Results and Discussion
The pulsed current processing (PCP) of micron-sized Al (80 at.%) and W (20 at.%) powder mixture (denoted as m-80Al20W) resulted in formation of particulate reinforced Al matrix composite (Al-MMC). The density of the composite is 6.3 g/cm3, which is higher than its theoretical density of 5.9 g/cm3, calculated using the rule of mixture. The fact that the density of the composite has exceeded theoretical density could be attributed to the loss of Al from the die during PCP under combined effect of temperature, pressure and vacuum. The X-ray diffraction (XRD) data of Al-MMC in Fig. 1a indicates the formation of Al4W and Al12W intermetallic phases in addition to Al matrix and W reinforcements. This infers that Al and W reacted during PCP to form equilibrium intermetallic phases following the Al-W equilibrium phase diagram. The microstructure of Al-MMC in Fig. 1b shows the homogenous distribution of bimodal particulate reinforcements of 2–5 µm (Al12W) and 20–50 µm (multi-phase structure) in Al matrix. The XRD data and microstructure in Fig. 1 suggest that the Al-MMC consist of Al and W as major phases and small fraction of Al4W and Al12W intermetallics. The high magnification inset in Fig. 1b reveals the formation of intermetallic dual-layer structure at the Al/W interface. The energy dispersive analysis (EDS) confirms that layers formed around W particles are Al4W and Al12W intermetallics (Supplementary information, Fig. S1). The intermetallic phases grow in layers as suggested by multilayer growth mechanism in diffusion couples19,33,34. Initial nucleation of intermetallic compounds starts at the boundary of Al/W interface. The subsequent grain growth is controlled by solid-solid diffusion. Because the Al12W phase is relatively rich in Al, it expands predominately towards Al phase, while Al4W grows towards W. Meanwhile, the outmost Al-Al12W interface shows evidence of disintegration and migration of particles from Al12W layers resulting in observed presence of Al12W particle reinforcements of 2–5 μm in Al matrix (Fig. 1b). The W reinforcements showed a hardness of elemental W, 4.35 GPa, and Al matrix reinforced with Al12W particles showed a hardness of 0.45 GPa, which was increased 50% of pure Al due to the incorporation of intermetallic phases in Al matrix.

Data shown:
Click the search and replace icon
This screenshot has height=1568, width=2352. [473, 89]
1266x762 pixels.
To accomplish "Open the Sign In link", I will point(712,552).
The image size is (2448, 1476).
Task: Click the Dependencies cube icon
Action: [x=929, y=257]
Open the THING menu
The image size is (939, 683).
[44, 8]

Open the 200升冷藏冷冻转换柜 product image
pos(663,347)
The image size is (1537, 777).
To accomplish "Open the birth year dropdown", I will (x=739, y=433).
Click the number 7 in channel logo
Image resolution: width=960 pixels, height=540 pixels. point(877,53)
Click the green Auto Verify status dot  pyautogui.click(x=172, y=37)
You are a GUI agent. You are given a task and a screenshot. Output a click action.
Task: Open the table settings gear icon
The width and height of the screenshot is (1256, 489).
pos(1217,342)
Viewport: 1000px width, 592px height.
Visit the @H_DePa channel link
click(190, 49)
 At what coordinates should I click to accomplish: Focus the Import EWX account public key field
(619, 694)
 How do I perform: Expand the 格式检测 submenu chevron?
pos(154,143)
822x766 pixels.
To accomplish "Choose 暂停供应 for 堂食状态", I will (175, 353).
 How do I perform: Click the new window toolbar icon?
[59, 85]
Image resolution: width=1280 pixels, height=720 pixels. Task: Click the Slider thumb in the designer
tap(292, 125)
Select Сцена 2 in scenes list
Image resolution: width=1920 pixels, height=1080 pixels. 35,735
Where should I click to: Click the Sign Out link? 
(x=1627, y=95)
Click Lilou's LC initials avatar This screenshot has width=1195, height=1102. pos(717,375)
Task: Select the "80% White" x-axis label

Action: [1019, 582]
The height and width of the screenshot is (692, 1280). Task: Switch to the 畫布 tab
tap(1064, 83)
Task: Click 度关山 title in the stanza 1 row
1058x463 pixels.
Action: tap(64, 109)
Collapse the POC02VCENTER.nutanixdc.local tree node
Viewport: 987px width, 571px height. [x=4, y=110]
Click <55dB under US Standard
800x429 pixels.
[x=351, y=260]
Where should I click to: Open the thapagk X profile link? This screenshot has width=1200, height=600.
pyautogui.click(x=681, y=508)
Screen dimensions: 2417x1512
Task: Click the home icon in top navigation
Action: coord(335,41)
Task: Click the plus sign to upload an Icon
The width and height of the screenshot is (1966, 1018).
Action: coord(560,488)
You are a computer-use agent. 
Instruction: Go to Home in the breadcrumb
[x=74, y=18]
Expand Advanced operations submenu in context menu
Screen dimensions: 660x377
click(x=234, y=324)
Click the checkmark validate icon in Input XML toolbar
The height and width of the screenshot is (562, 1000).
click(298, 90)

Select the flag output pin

Your task:
Write a two-sentence summary of the results and discussion text about the aluminum-tungsten composite.

Answer to this problem:
Pulsed current processing of a micron-sized Al (80 at.%) and W (20 at.%) powder mixture produced a particulate reinforced Al matrix composite with a density of 6.3 g/cm3, above its theoretical density of 5.9 g/cm3, and XRD showed Al4W and Al12W intermetallic phases alongside the Al matrix and W reinforcements. These intermetallics formed a dual-layer structure at the Al/W interface, and particles migrating from the Al12W layers left 2–5 µm Al12W reinforcements in the Al matrix, which reached a hardness of 0.45 GPa, 50% higher than pure Al.